RECORDS SHOWN:

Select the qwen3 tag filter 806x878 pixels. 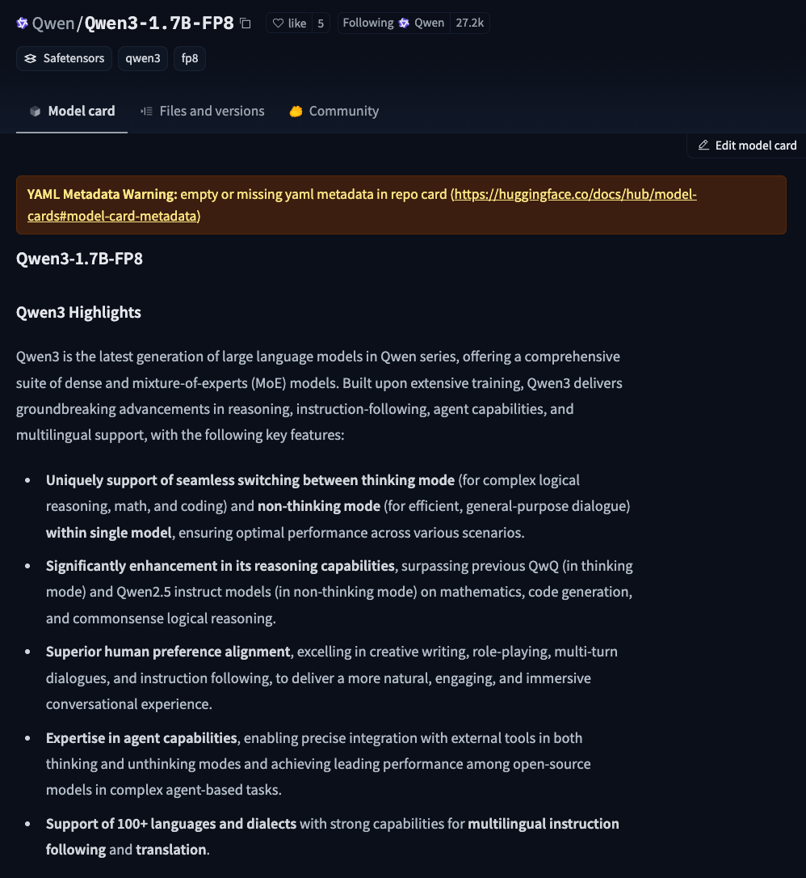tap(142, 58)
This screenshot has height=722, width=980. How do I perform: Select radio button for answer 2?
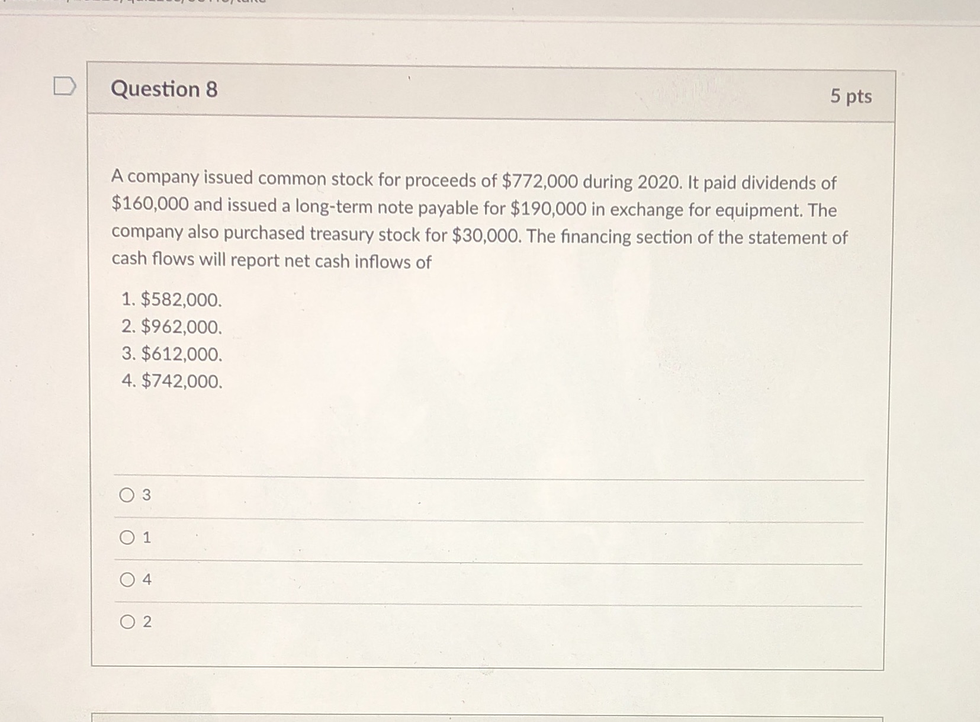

--

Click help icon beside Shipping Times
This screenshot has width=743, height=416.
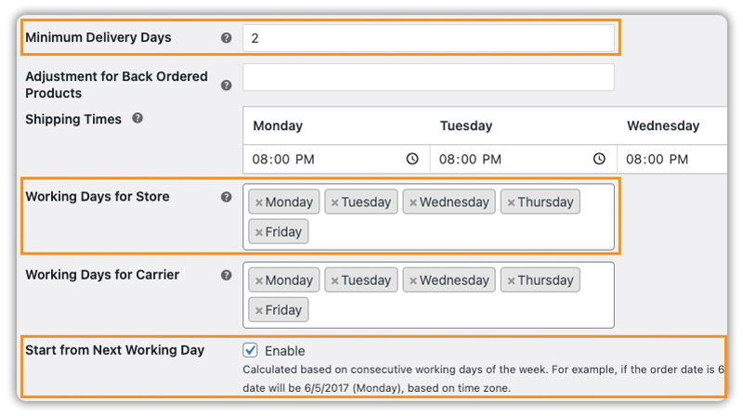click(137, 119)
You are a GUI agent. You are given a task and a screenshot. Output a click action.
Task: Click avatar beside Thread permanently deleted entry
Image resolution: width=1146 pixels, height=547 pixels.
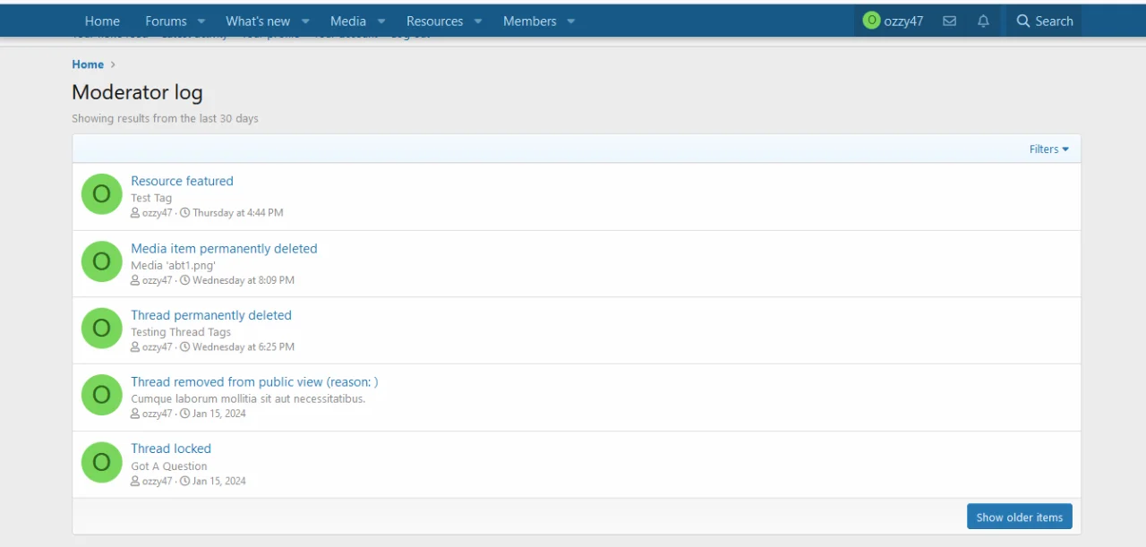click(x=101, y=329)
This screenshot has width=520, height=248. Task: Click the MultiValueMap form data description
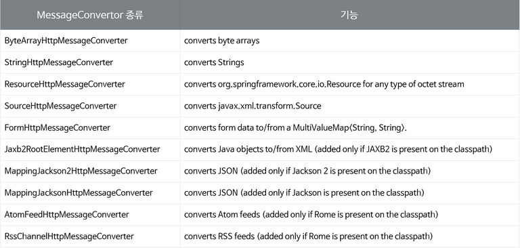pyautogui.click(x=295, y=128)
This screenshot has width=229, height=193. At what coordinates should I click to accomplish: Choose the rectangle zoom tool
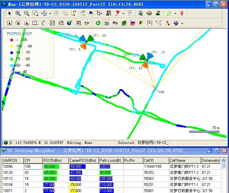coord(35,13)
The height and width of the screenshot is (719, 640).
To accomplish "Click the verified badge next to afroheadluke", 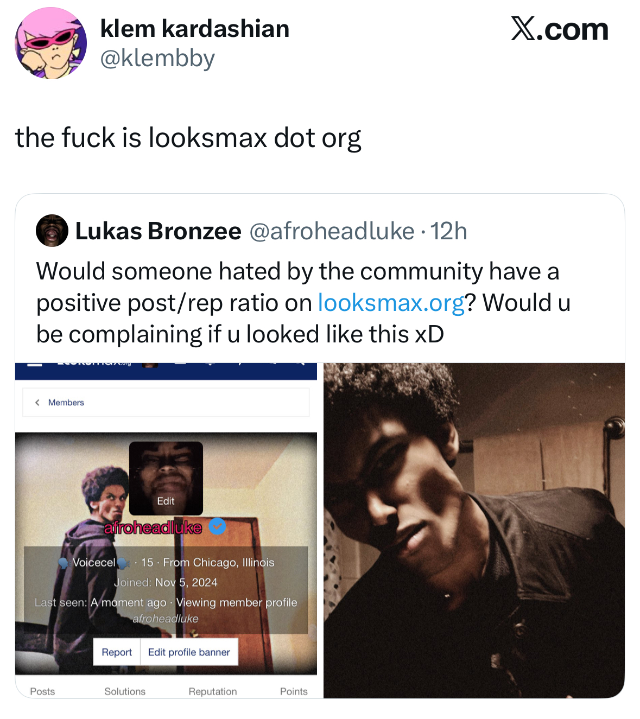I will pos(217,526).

WHAT IS REQUIRED: Gather every line in the items above that contains the word "This", matching case exactly.

REPLY:
This screenshot has height=722, width=980. How do I perform: Select radio button for answer 2?
This screenshot has width=743, height=416.
This screenshot has width=520, height=248. Task: Click the MultiValueMap form data description
This screenshot has width=229, height=193. At what coordinates should I click to accomplish: Choose the rectangle zoom tool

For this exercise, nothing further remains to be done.